[Dataset entries]
++++
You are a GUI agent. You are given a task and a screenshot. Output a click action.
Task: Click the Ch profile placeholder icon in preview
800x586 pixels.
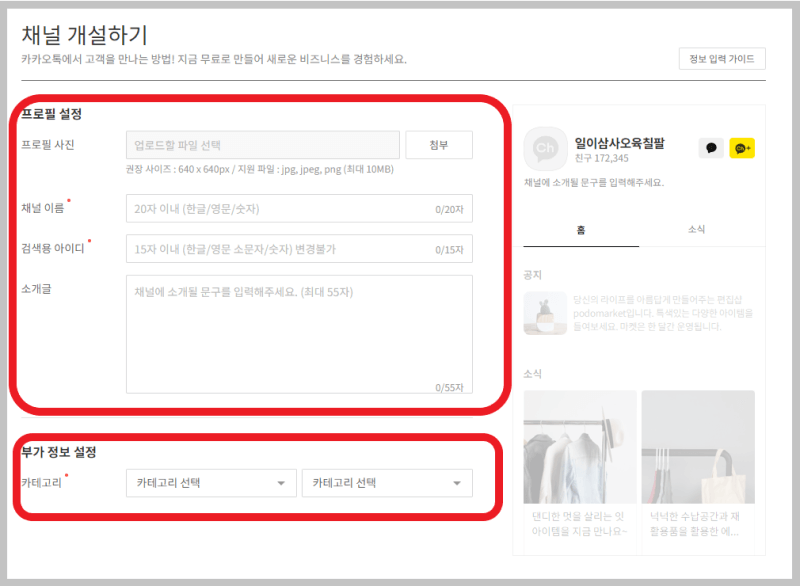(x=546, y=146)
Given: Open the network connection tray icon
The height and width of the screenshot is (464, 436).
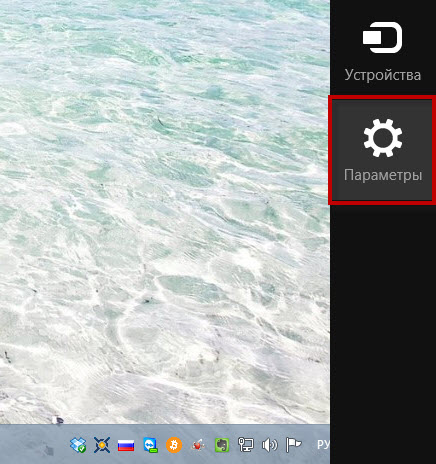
++++
- _YOUR OBJECTIVE_: Filter the lines above, keeping each one that contains the string "screenshot".

- _RESPONSE TO THE EXERCISE_:
You are a GUI agent. You are given a task and a screenshot. Output a click action.
The height and width of the screenshot is (464, 436).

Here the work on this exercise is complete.